I remember extreme stress, confusion and anxiety. I’ve never been the best test-taker, finding myself easily distracted and suddenly forgetful when facing a sheet of questions. The idea of a test that practically determined my eligibility for college was not exciting. Actually, it was horrifying.
Not to mention that none of my high school math classes truly prepared me for the math section of the test. I had one week (two class periods) dedicated to SAT prep, the week before the test. When I sat down in front of the math portion of the SAT, everything appeared entirely foreign to me.
I hadn’t been shown the necessary equations and proper problem-solving techniques to get through the test well, so how was I supposed to do well at all?
Finally, I remember leaving the testing-room feeling inadequate and dumb, and the thought of retaking the SATs for the chance of a better score certainly wasn’t helping. Sitting through all of that again? No, thanks.
When the COVID-19 pandemic hit, I felt for the high schoolers about to go into SAT season; I could imagine that remote learning didn’t help the gap I found in my education and preparation. To my surprise, the Idaho State Board of Education waived the SAT requirement in fall of 2020, then again both semesters of 2021.
Boise State has since altered its admission requirements, removing the SAT scores altogether. Sherri Ybarra, state superintendent of public instruction, told KIVI that the State Board of Education is considering removing the requirements at the state level as well, potentially making the test optional for students who still want to receive a score and send it off to their top colleges.
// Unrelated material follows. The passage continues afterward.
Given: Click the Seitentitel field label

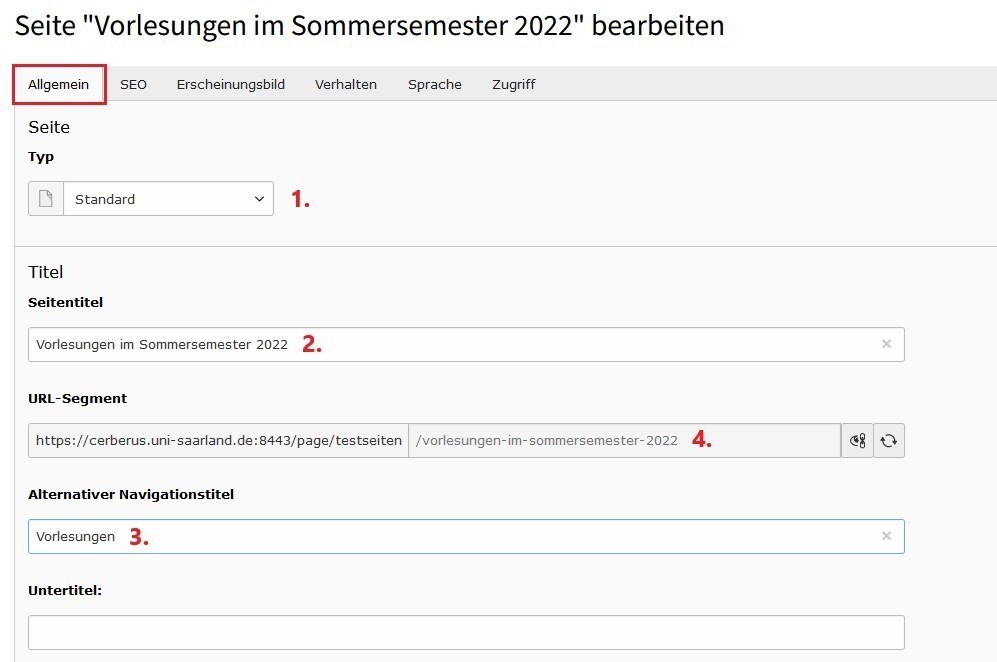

In other states, however, the cancellation of the SATs has not been as easy. According to a Forbes investigation, some students or their parents reported that they were notified about their SATs being canceled only 12 hours before it was set to begin.
This same investigation led to me discovering the corrupt history — and the corrupt present — of the College Board, the nonprofit organization that administers the SATs and PSATs every year.
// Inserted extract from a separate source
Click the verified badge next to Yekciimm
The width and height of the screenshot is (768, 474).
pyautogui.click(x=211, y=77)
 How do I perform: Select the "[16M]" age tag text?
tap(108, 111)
The College Board accumulates more than $1 billion annually in revenue along with $100 million in untaxed surplus from operating the tests. According to IdahoEDNews, the state pays an annual $1 million to offer the SATs to students. Sounds to me like the College Board could cover the costs of testing for every state without harming its financial standing. Many other states don’t buy the tests for its students, leaving many students and their families having to shell out $50-65 on the SAT, putting low-income students at an extreme disadvantage.
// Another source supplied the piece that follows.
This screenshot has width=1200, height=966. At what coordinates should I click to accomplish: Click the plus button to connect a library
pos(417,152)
The criticisms against the SATs are not new. People have long been calling into question the biases of the test and the possible harm it perpetuates, as Black students and other students of color tend to participate less and score lower on the SATs compared to white students. In fact, the first SAT was created in 1926 by a racist psychologist who believed Black people were intellectually inferior. While that psychologist is no longer creating these tests, that bias and prejudice was built into the organization from day one.
Other worrisome discoveries include privileged chief executive David Coleman taking a $2 million paycheck and the College Board selling student data (i.e., ethnicity, religion, gender) to colleges and “other third parties.”
I can’t say I’m surprised that an organization that creates and profits off of college entrance exams is corrupt — I surely believed they were when I sat down in a squeaky wooden desk in 2019 to take the dreaded SAT myself. I remember being told that the SATs were an indicator on how ready a student was for college.
Apparently, this is not the case. Forbes found that standardized test scores, including the SATs and ACTs, are “worse predictors” of a student’s potential success, compared to GPA, something that is already measuring a student’s perceived success in school.
So basically, the College Board is selling us on the idea that the SATs will positively affect one’s academic experience, but this does not seem to be the case. It’s good to see that Idaho is considering dropping the statewide graduation requirement, and I believe it’s pertinent for the success of young students.